## Exercise goal
Images do not belong in the copy. Retype the entries exactly.

## Given records
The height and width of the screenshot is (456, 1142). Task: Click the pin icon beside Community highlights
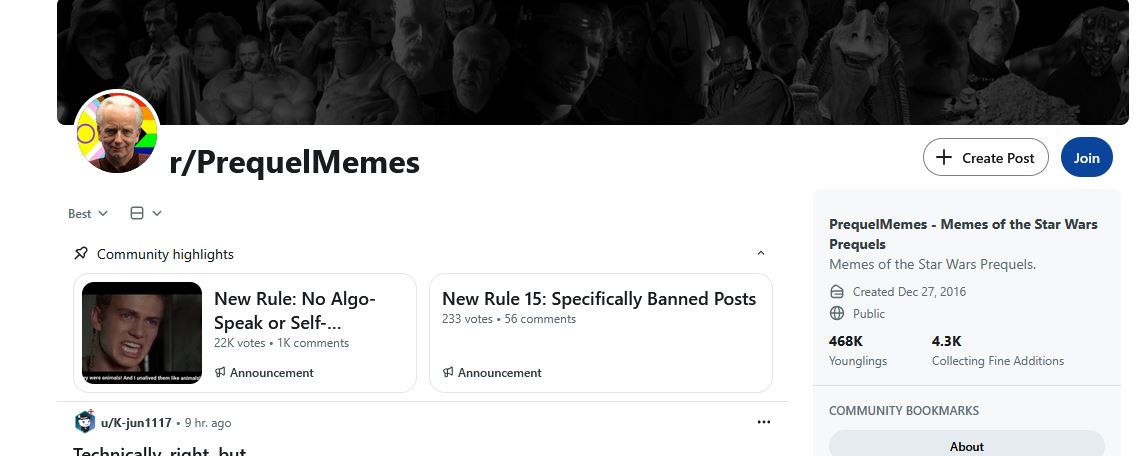[x=81, y=253]
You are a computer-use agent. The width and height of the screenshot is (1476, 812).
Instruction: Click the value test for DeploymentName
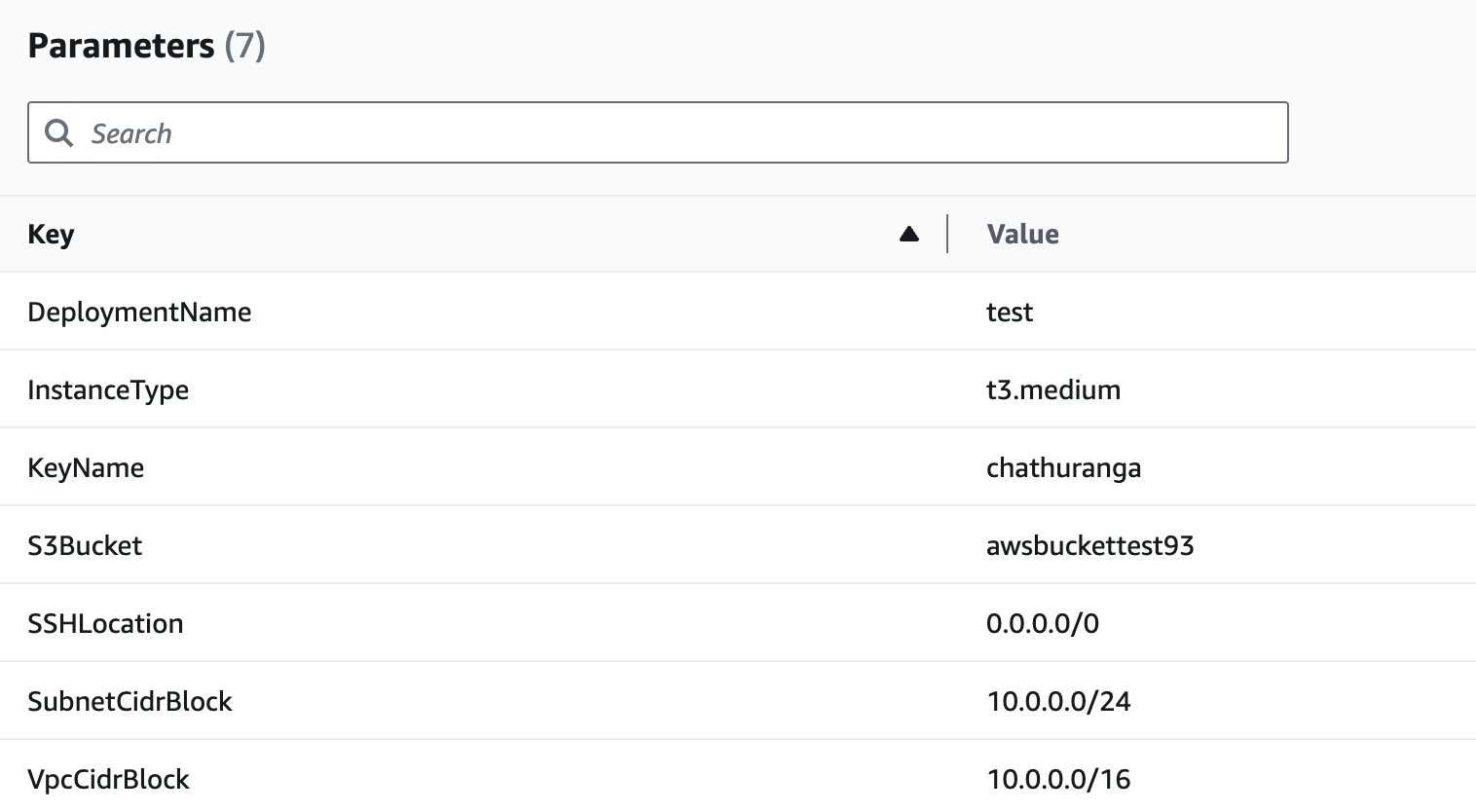tap(1010, 312)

## Output
The height and width of the screenshot is (456, 1142). Task: Click the pin icon beside Community highlights
[x=81, y=253]
You are a computer-use agent. The width and height of the screenshot is (1476, 812).
Instruction: Click the value test for DeploymentName
tap(1010, 312)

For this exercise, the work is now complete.